Input data >>
★ ★ ★ ★
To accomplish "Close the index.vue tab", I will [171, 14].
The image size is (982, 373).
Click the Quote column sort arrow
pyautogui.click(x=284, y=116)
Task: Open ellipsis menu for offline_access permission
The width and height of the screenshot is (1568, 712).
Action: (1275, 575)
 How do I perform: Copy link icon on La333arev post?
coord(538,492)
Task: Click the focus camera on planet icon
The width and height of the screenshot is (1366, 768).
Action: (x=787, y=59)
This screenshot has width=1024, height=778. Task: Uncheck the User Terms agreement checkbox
★ ★ ★ ★
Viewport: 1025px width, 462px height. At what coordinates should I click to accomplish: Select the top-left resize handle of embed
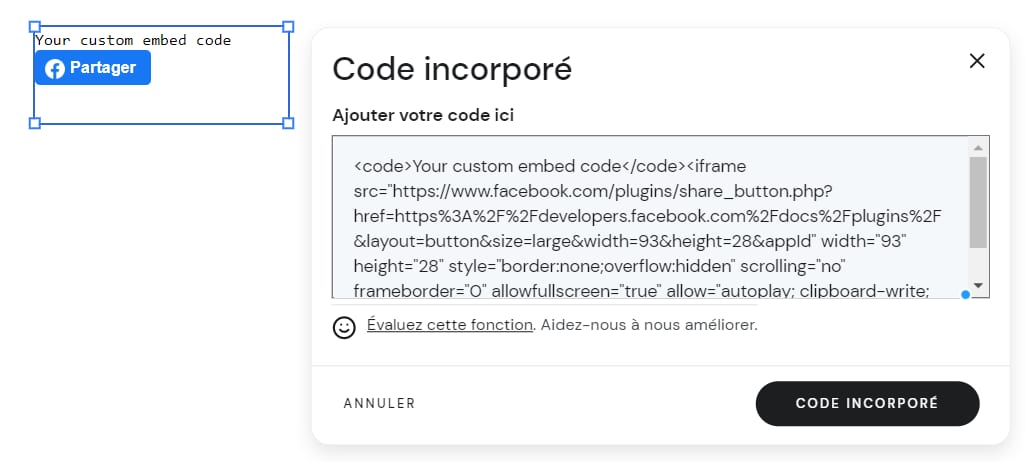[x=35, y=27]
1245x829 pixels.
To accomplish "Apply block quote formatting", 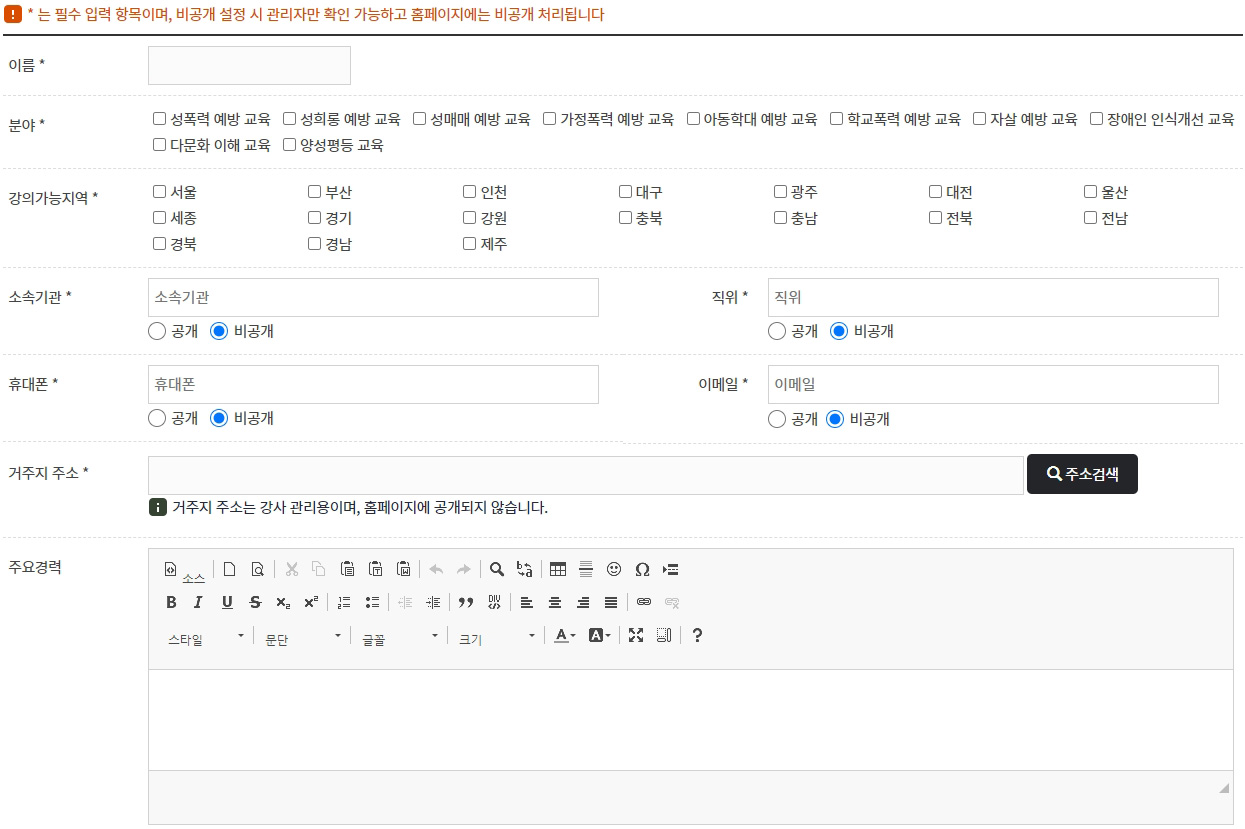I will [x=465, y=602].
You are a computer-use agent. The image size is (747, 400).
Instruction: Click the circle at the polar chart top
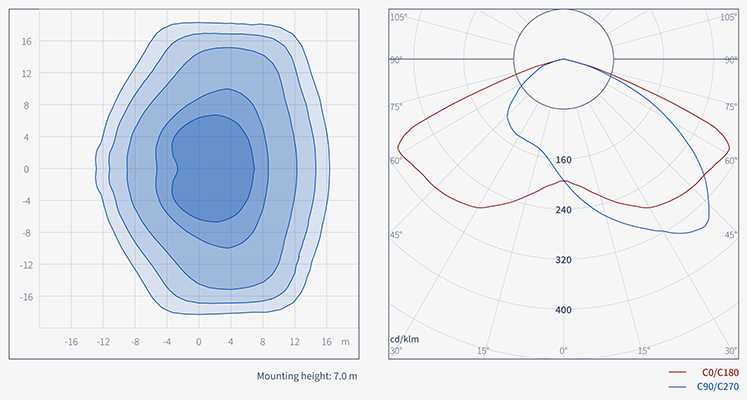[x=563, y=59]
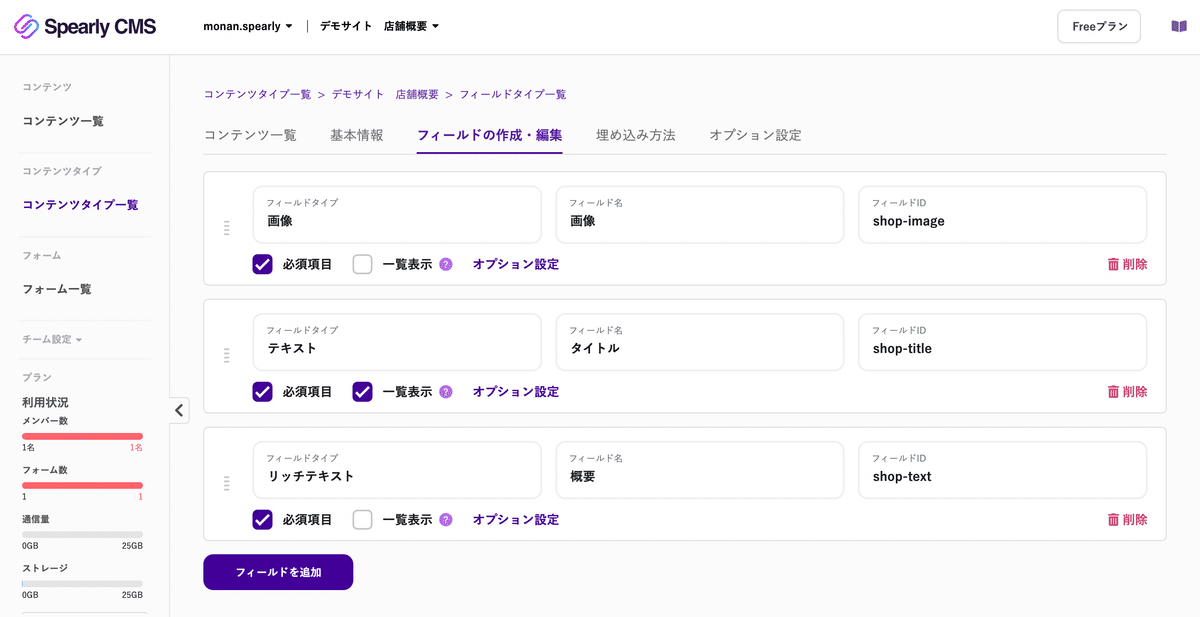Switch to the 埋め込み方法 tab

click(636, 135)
★ ★ ★ ★
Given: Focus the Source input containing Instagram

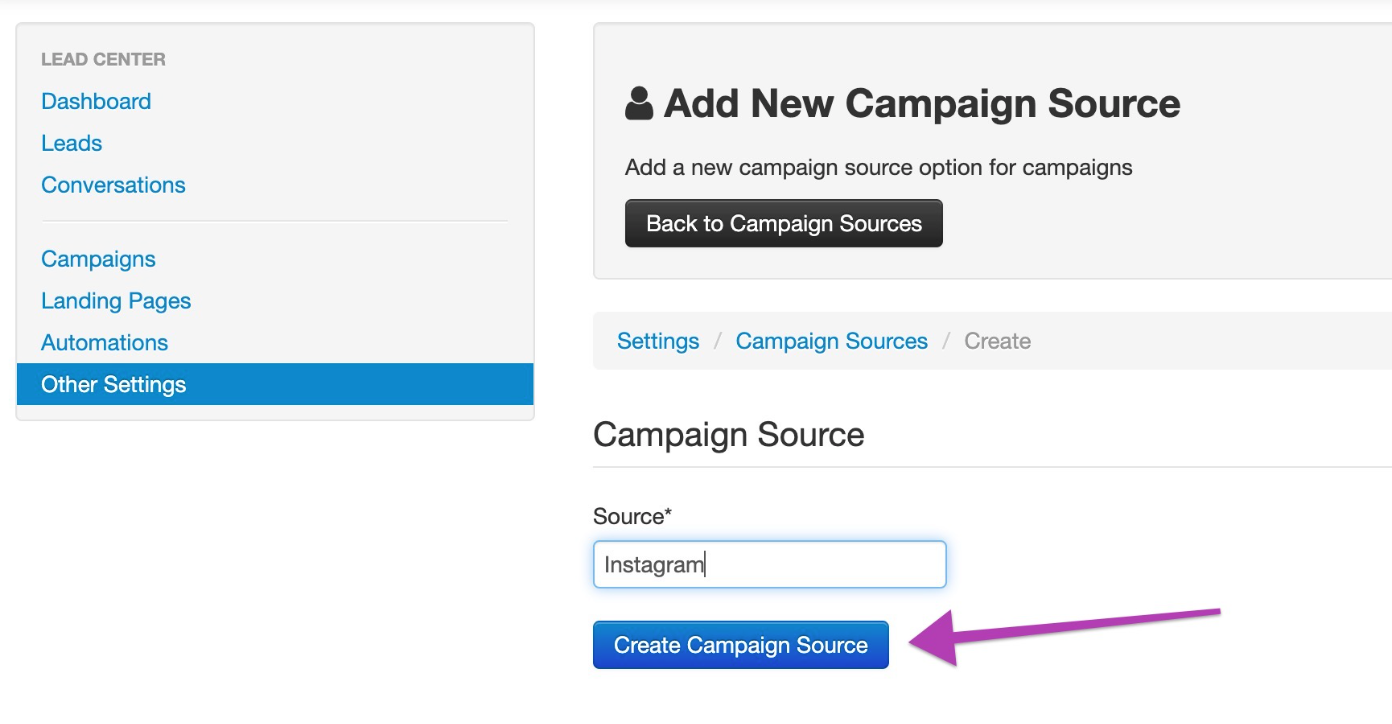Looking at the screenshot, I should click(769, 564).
★ ★ ★ ★
What to do >> Consider the entries above and return each line with the string "image".

Response below >>
The image size is (982, 373).
You are a computer-use agent. The image size is (747, 400).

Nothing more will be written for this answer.